An array of government agencies and associations have issued joint "guidance" on the dangers of "creative mortgages". Here's the press statement from The National Credit Union Association, and another headed up by the Office of the Comptroller of the Currency.

My first reaction was "Where the %$#! were you guys two years ago when the bubble was first blossoming?" Greenspan was cutting rates like the Iron Chef to spur the economy through home buying and price appreciation, and now it's a problem?

Sigh. Day late, dollar short, closing the barn door after the tornado hits, pick your cliche. Still, at least they're actually paying attention now.

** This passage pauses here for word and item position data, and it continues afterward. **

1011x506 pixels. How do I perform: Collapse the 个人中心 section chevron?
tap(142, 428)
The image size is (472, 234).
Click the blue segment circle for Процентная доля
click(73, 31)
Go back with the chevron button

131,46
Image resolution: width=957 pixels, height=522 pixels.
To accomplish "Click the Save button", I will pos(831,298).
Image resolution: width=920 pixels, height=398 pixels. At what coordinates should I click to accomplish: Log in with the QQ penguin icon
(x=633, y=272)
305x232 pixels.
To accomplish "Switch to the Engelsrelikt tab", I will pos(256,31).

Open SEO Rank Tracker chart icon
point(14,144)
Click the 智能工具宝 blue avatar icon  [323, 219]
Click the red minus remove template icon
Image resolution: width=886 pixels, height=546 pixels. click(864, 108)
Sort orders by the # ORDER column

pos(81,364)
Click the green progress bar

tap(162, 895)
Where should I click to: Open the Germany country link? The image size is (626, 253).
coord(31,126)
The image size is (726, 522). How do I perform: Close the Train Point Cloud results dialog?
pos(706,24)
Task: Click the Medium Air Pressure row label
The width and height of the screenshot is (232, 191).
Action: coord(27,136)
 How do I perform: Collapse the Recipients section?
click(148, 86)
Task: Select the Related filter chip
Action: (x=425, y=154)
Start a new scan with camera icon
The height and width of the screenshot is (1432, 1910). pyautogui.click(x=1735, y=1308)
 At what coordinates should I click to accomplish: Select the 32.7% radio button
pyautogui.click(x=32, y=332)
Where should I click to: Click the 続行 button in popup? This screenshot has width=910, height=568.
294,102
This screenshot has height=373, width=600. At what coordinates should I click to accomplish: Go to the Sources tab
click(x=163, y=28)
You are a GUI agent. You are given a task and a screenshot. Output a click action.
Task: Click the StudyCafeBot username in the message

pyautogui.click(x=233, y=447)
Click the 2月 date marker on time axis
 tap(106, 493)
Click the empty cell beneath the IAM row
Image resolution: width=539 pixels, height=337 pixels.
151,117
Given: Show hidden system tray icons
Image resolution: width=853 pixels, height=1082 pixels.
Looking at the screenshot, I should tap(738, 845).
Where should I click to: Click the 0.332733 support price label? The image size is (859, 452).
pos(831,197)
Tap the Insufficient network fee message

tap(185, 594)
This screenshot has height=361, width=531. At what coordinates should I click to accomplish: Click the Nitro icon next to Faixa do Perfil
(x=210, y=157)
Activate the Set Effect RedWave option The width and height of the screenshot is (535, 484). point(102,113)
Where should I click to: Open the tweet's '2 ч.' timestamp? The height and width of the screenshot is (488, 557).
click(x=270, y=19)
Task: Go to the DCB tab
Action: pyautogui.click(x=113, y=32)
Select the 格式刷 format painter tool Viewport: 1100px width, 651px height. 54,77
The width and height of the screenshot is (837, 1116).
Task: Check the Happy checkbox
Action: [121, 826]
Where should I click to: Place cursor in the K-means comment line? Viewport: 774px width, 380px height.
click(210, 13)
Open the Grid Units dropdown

No doubt the OCC realizes that its mandate to raise minimum credit card payments will probably cause many stretched homeowners to default on at least one payment area, so they're trying to soften the blow by ending the reliance on no-document loans and ARMs to keep the market propped up. But, as a certain f$!ked borrower points out, as long as there's money to be made by pushing those loans and brokers earning their 6 percent, the increasing creativity of mortgages will continue.

This's another reason why I champion discount brokers and Internet sellers. Not only do we cut out the middleman, but we save you more money on the front and back end. Brokers don't pressure you into making a deal because they like you...it's because they want their pound of flesh. And in this market, it's Venice and everyone is Shylock.